Shooting the Sjogren Inertial Shotgun

When I filmed this, I had limited time and figured I would do the shooting first and then film the history and disassembly of the gun afterwards. Alas, I ran out of time and never did get that part completed. I will follow up with a video on the history of the Sjogren the next time I have access to one, but I think the shooting footage worth posting by itself. Also, please note that I did not have my proper high speed camera on this trip (I had not anticipated being able to shoot anything!) and so we used an iPhone slow motion function instead. Happily, the Sjogren operates slowly enough for that substitution to still work decently.

Anyway, the Sjogren is a very unusual system, an internally-locked semiauto shotgun developed by a Swedish inventor and produced in Copenhagen. A rifle variation of the system was tested by a few militaries but never put into production. A few thousand of the shotguns were made and sold commercially prior to World War One. You can find more information on them in my full article.

As I say in the video, I found the Sjogren to be a quite pleasant shotgun to shoot, especially for being chambered for 12ga shells. I had a Walther toggle-locked shotgun out at the range the same day, and the contrast between the two was quite significant!

17 Comments

  1. Thanks for bringing us another unusual/rare firearm and taking the time to test fire it, which makes it all the more informative. My patreon dollars are always well spent with you. Also thanks for including the U.S. patent.
    Jim

    • The bolt holding back on each round is fairly common on semi-automatic tube fed shotguns. Mr. Browning built that into his Auto-5. The reason is that shot shells, with their heavy lead charges don’t want to move very fast out of the magazine tube, and the magazine tube spring can only be so strong or you couldn’t load it, so the chances of the shell not getting in place to be fed is great. What happens is a mechanism holds the bolt open each time it goes back, so it waits there for the shell to come back into position, at which time the base of the cartridge releases the bolt to go forward.
      Jim

  2. “(…)Sjogren operates slowly(…)”
    I want to point one matter not mentioned – most of 1890s shotshells have paper bodies, unlike modern polymer ones. This mean that in dawn of 20th century self-loading shotgun designer need to make them to cycle in more delicate/smooth manner that modern self-loading shotguns are supposed to (c.f. Browning Auto-5 of similar era).

    • Design for what you have ON HAND, not what you WISH to have. Unless you’re looking to reinvent the entire shotgun shell’s construction (assuming early 20th century person), don’t design the gun for harsh extraction.

  3. Owning one Sjögren shotgun (and having fired it), I am eagerly waiting for your disassembly video, Ian.

    Greetings from France. 😉

  4. Most semi-automatic firearms have a recoil impulse when the recoiling parts strike the rear of their limit of travel. They also get a second recoil impulse when the recoiling pieces move back into battery. Spreading them out over time makes it seem like two 1X recoil impulses, instead of one 2X recoil impulse. Of course constant recoil guns where the bolt velocity drops to zero at the rearmost of its travel have 1X = 2X = 0 recoil impulse.
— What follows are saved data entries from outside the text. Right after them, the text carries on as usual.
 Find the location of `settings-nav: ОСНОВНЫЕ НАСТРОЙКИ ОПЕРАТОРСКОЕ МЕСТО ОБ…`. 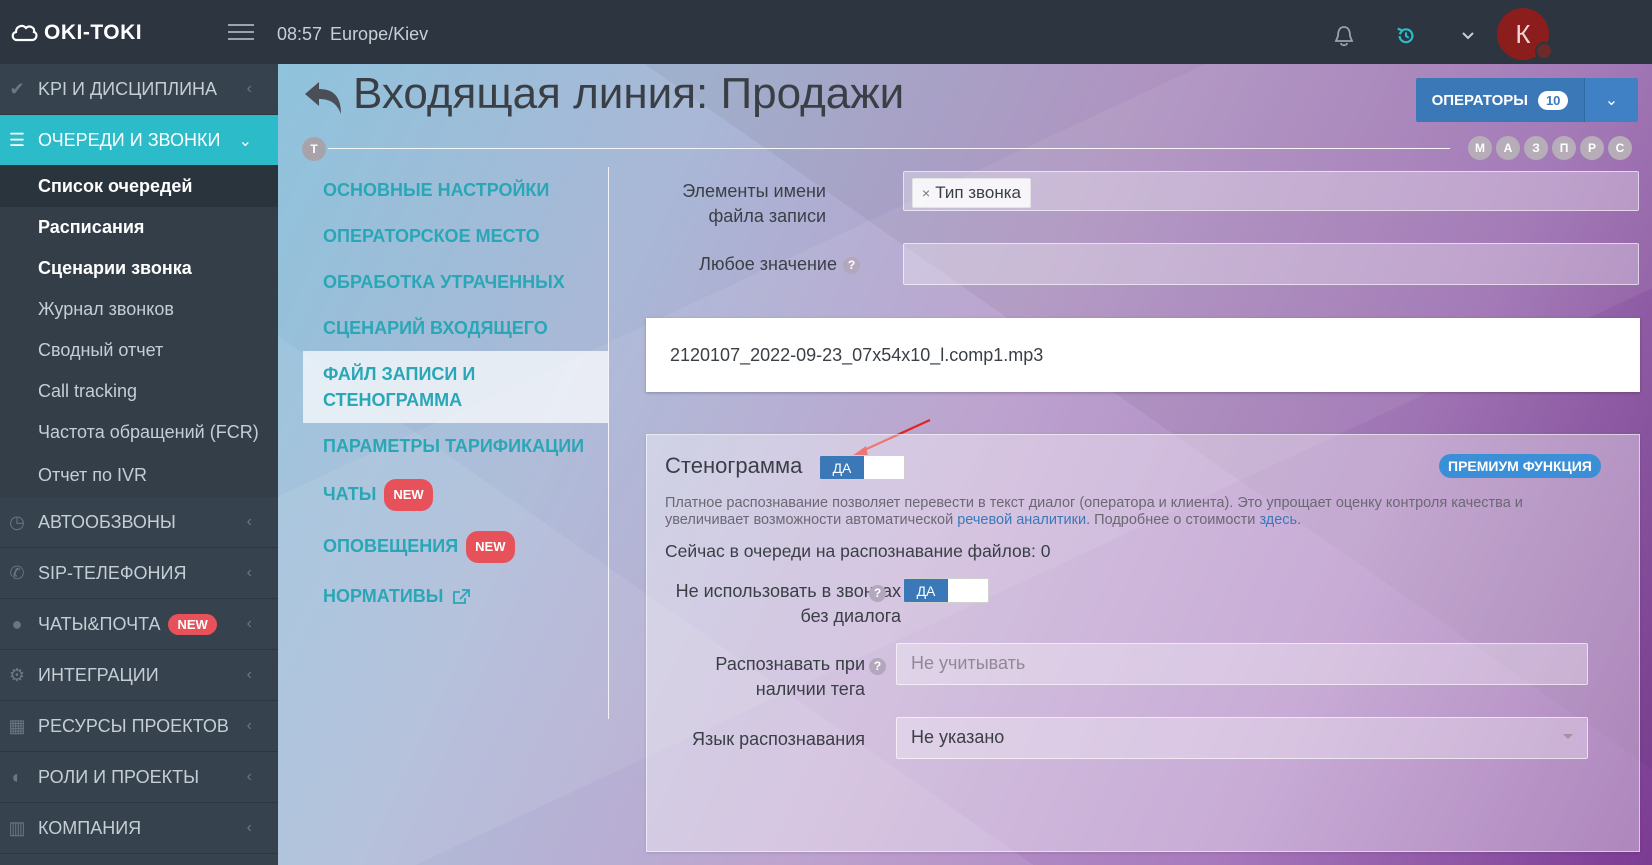

settings-nav: ОСНОВНЫЕ НАСТРОЙКИ ОПЕРАТОРСКОЕ МЕСТО ОБ… is located at coordinates (456, 393).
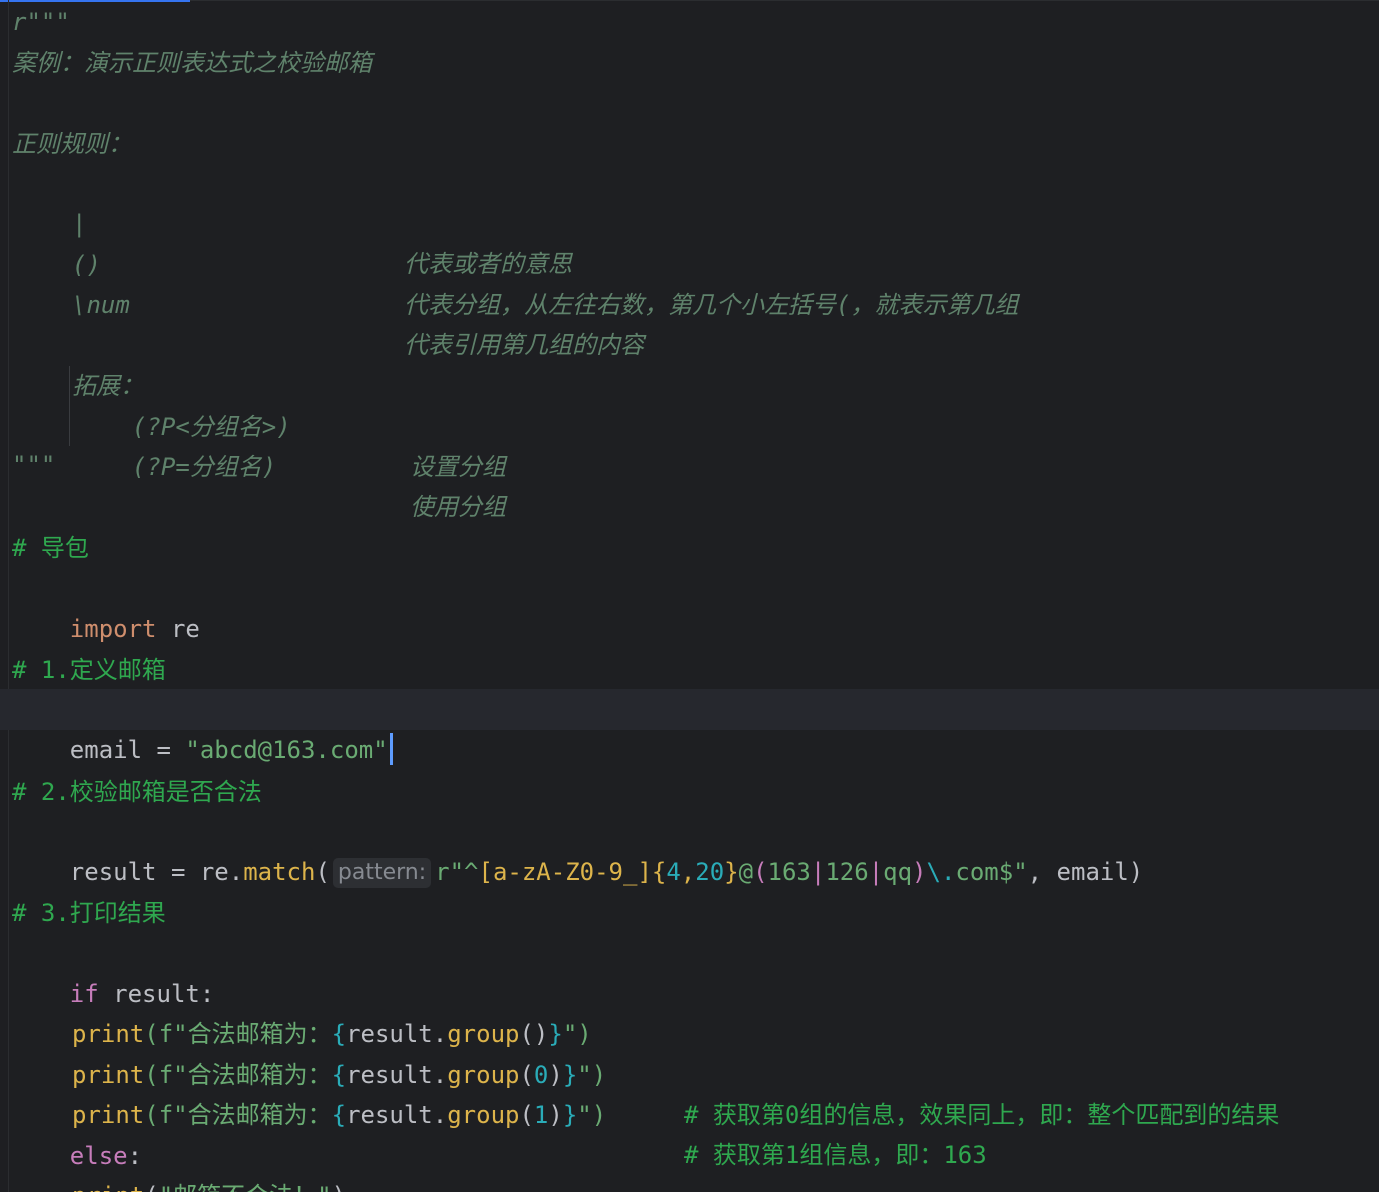 The height and width of the screenshot is (1192, 1379). I want to click on import-module: re, so click(178, 629).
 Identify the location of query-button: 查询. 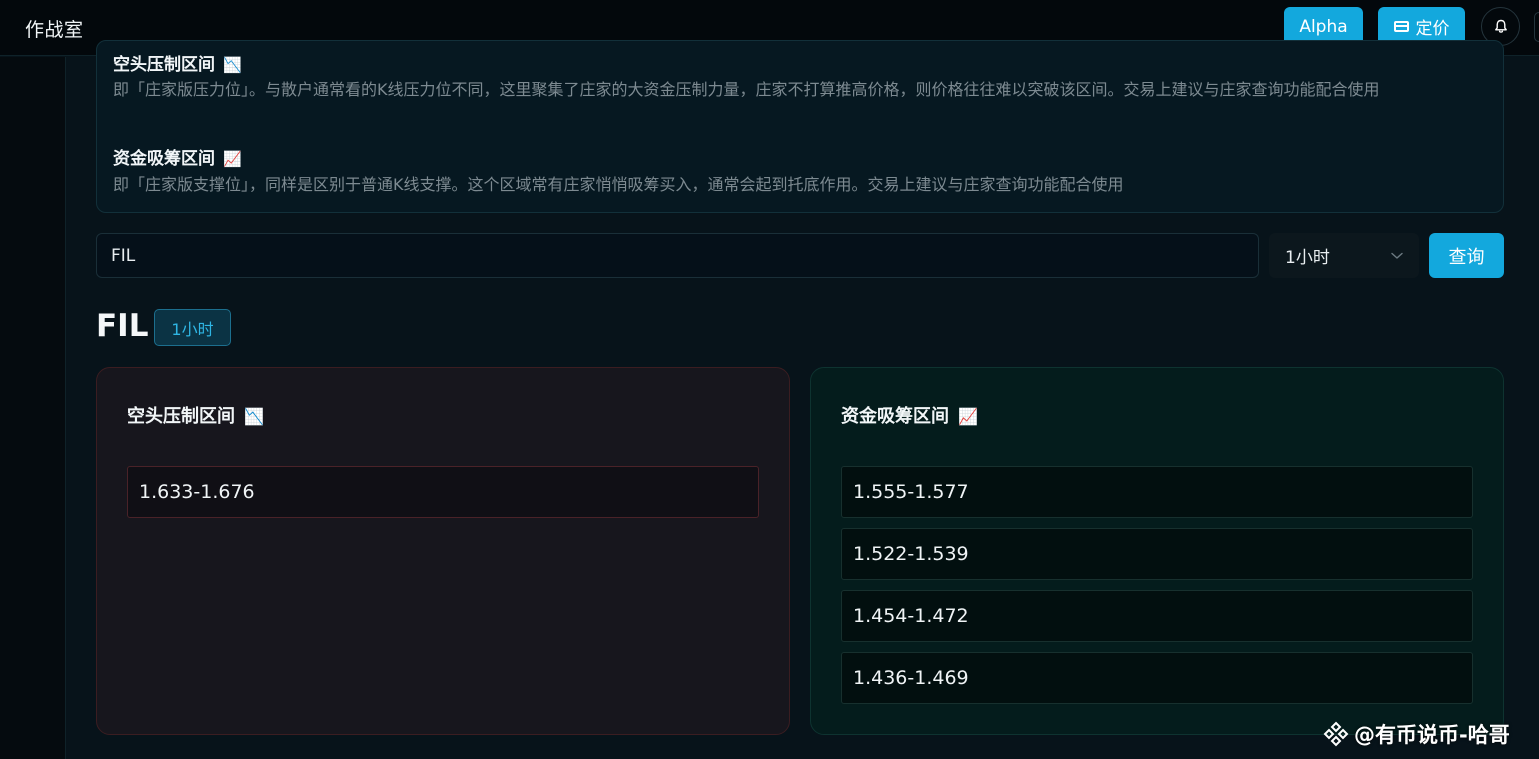
(1466, 256).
For those more interested use your favorite search engine to look for elastic vs. inelastic collisions. Or look at Ian’s video on the Lahti anti material rifle for another example of what I’m talking about.
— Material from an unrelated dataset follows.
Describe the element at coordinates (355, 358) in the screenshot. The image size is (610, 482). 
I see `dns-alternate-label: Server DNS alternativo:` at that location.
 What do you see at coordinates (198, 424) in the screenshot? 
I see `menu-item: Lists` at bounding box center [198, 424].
  5. Max Popenker opines that the inertial bolt system doesn’t work for a high pressure cartridge like found in rifles. Do you know if the test and evaluation report for the Sjogren rifle in the Pattern Room still exists? It does seem like an incredibly elegant system for a self-loader.
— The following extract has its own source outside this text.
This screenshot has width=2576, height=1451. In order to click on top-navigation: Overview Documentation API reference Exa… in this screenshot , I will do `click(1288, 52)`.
    • Excepting long recoil, the task of cocking the action and ejecting the empty case are all done through simple blowback elements that is gained momentum and residual gas which remaining short in inertial system by cause of its; Double step first collecting and then discharging with wastes momentum and small amount of residual gas through the fact of leaving projectile in this rather long responcing time. Therefore if ; The bolt carrier not being of biggest mass possible, the other parts of gun being not of smallest mass possible, the case being of overbottlenecked, mass of projectile rather big and the elasticity of energy collecting unit over standart… The possibility of inertial system in rifles seems impossible.

        • We all know Sjogren first tried its working system in rifles which the features of its cartridge was unknown and later applied it to shotguns which should be lower muzzle velocity. A service rifle working sometimes should not be interesting for purchasers. It should work in all times. Its initial round might be black powdered or another kind of propeller and projectile might be overweighted which all delivering slow muzzle velocity which unacceptable in todays standarts. We also should remember that, Mauser whose experimental inertial rifles worked in single step working sequence rather than Sjogren’s two step and giving more shorter responce time, found unsatisfactory.

  6. 50 Years ago I saw the first Sjögren shotgun described in a book and I never lost interest in this weapon. Six years ago I could buy one and tried to hunt ducks with it. That failed, because the gun shoots a little bit too low and right. But I like it very much. Benelli took the technique of the Sjögren, built it into a modern selfloading shotgun frame and sells it under the name Vinci. Its just the same function principle in a modern shotgun.